**AUSGEWÄHLTER TEXT**
Entscheidungsstichwort (Thema)
Steuerumgehung durch Einschaltung einer Basisgesellschaft in der Schweiz
Leitsatz (NV)
Hat ein inländisches Unternehmen Waren von einem ausländischen Hersteller über eine zwischengeschaltete Basisgesellschaft mit Sitz in der Schweiz bezogen, so ist die Abwicklung des Wareneinkaufs über die Basisgesellschaft nicht als rechtsmißbräuchlich anzusehen, wenn hierfür beachtliche wirtschaftliche Gründe maßgeblich waren. Das gilt auch dann, wenn die erforderliche Geschäftstätigkeit der Basisgesellschaft nicht durch deren Organe, sondern durch die Geschäftsführer des inländischen Unternehmens ausgeübt wurde.
Normenkette
StAnpG § 6
Verfahrensgang
Tatbestand
Die Klägerin und Revisionsklägerin (Klägerin) - eine GmbH & Co KG - wurde im Streitjahr 1971 in der Rechtsform einer OHG betrieben. Gesellschafter waren A. und B. Gegenstand des Unternehmens der Klägerin war u. a. der Handel mit . . . Produkten. Die Klägerin bezog diese Produkte von der R-GmbH im Inland, einer Vertriebsgesellschaft. Die R-GmbH hatte der Klägerin einen Sonderrabatt in Höhe von 10 v. H. auf die Endstaffelpreise eingeräumt. Mit Schreiben vom 18. Dezember 1970 kündigte die R-GmbH diese Rabattvereinbarung zum 31. März 1971 mit der Begründung, ihre Vertriebskosten seien gestiegen. Die R-GmbH wies die Klägerin jedoch darauf hin, daß sie die X-Erzeugnisse möglicherweise von dem Herstellerwerk in Belgien (SA) oder von der R-AG in der Schweiz zu günstigeren Preisen erwerben könne.

**AUSZUG DER DATEN**
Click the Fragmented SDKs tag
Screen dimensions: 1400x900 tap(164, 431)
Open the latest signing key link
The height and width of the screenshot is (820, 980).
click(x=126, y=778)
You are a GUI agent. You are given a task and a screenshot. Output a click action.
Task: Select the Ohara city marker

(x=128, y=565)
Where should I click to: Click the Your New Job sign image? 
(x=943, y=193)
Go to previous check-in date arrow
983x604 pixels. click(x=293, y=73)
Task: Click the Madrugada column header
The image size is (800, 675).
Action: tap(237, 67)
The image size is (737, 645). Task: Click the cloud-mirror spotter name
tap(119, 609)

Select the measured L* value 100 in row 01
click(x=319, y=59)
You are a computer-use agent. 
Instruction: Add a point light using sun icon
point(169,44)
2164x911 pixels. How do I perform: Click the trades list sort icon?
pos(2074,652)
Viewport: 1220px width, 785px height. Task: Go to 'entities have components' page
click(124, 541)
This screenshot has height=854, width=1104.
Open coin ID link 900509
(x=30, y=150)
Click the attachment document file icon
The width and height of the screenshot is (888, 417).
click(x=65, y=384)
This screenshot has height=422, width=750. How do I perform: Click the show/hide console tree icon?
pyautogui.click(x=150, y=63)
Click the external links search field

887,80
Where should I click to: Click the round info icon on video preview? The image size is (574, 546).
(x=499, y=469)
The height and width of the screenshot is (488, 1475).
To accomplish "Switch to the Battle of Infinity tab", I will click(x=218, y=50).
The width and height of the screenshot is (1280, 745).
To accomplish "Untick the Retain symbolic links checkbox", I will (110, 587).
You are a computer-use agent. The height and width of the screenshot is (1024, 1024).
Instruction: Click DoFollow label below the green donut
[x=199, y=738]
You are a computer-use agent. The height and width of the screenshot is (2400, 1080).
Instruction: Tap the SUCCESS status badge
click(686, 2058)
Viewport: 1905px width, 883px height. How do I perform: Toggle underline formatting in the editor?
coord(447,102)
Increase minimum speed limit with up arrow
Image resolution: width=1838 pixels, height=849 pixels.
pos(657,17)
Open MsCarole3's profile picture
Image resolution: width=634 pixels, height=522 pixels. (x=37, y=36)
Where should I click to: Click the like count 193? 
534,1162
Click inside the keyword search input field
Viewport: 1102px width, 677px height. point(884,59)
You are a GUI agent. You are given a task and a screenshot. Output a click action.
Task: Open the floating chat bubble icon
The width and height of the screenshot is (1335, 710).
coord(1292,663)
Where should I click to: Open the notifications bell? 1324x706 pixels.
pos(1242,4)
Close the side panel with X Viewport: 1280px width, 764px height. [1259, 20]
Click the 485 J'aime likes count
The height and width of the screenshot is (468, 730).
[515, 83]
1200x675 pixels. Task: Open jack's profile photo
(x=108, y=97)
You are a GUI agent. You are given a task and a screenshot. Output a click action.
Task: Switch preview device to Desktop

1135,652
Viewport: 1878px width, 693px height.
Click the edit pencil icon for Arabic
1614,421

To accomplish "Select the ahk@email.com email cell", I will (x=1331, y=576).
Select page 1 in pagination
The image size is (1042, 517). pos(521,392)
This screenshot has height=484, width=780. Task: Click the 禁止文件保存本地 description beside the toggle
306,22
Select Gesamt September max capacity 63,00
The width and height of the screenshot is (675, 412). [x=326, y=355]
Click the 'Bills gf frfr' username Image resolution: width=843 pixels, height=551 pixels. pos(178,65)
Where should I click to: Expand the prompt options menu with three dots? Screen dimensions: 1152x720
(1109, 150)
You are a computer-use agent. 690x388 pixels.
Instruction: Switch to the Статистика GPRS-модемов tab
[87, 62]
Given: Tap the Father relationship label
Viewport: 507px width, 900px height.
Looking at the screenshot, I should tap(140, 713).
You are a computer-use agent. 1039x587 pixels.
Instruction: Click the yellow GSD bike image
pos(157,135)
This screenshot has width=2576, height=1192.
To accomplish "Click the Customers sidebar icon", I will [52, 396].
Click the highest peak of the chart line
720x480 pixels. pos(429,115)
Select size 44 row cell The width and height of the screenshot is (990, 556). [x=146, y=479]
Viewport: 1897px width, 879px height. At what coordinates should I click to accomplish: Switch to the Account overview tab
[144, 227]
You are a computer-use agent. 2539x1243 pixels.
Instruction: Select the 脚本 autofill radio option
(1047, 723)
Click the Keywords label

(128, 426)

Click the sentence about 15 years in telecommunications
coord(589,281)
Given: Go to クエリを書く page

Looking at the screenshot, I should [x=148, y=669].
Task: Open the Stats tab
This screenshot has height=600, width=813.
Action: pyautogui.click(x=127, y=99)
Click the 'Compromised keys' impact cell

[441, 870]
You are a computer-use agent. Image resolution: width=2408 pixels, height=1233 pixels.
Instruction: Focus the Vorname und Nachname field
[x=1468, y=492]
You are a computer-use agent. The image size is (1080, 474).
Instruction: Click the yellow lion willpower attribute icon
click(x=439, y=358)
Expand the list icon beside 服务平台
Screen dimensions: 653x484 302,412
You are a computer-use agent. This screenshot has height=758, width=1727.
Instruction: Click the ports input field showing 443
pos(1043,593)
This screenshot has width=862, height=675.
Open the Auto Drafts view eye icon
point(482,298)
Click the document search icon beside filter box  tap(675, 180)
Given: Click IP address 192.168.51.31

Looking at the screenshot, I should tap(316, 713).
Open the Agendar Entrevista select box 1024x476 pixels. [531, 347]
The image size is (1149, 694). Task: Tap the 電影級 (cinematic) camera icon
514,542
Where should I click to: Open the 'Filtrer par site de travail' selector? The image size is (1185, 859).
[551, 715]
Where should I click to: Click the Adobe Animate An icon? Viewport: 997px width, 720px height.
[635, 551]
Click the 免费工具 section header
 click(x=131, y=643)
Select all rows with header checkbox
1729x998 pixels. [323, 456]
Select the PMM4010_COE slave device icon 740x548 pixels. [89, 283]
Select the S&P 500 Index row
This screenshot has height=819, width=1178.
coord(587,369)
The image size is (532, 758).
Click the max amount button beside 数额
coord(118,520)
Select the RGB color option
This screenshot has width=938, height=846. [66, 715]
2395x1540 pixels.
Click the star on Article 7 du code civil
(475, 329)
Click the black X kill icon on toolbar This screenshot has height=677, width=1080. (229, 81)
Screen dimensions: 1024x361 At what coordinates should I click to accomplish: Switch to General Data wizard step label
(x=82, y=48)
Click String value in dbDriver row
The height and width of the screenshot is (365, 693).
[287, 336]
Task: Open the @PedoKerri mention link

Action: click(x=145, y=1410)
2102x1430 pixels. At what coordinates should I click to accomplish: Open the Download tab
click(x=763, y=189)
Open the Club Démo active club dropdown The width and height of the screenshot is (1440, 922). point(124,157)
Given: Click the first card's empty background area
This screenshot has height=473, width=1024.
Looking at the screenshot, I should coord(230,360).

**KURZE AUFGABE A**
Kopiere aus dem Text zur Steuerumgehung wortgetreu den Abschnitt, beginnend mit "Steuerumgehung durch Einschaltung" und weiter bis einschließlich "Unternehmens ausgeübt wurde.".
**KURZE AUFGABE B**
Beantworte zum Text zur Steuerumgehung diese Fragen:
(i) In welchem Land hat die Basisgesellschaft laut Leitsatz ihren Sitz?
(ii) In welcher Rechtsform wurde die Klägerin im Streitjahr 1971 betrieben?
(iii) Zu welchem Datum kündigte die R-GmbH die Rabattvereinbarung?

**VOLLSTÄNDIGE ANTWORT A**
Steuerumgehung durch Einschaltung einer Basisgesellschaft in der Schweiz
Leitsatz (NV)
Hat ein inländisches Unternehmen Waren von einem ausländischen Hersteller über eine zwischengeschaltete Basisgesellschaft mit Sitz in der Schweiz bezogen, so ist die Abwicklung des Wareneinkaufs über die Basisgesellschaft nicht als rechtsmißbräuchlich anzusehen, wenn hierfür beachtliche wirtschaftliche Gründe maßgeblich waren. Das gilt auch dann, wenn die erforderliche Geschäftstätigkeit der Basisgesellschaft nicht durch deren Organe, sondern durch die Geschäftsführer des inländischen Unternehmens ausgeübt wurde.

**VOLLSTÄNDIGE ANTWORT B**
(i) In der Schweiz.
(ii) Als OHG.
(iii) Zum 31. März 1971.